Exercise requirements:
Transcribe, without any alteration, only the lines that begin at the line containing "Show details (1060, 1912)" and run to the last line below.

Data extracted from a collection:

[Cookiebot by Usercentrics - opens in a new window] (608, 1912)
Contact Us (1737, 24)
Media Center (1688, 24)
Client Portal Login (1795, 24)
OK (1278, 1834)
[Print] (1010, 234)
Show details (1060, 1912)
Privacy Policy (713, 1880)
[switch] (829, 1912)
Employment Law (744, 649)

Solved problem:
Show details (1060, 1912)
Privacy Policy (713, 1880)
[switch] (829, 1912)
Employment Law (744, 649)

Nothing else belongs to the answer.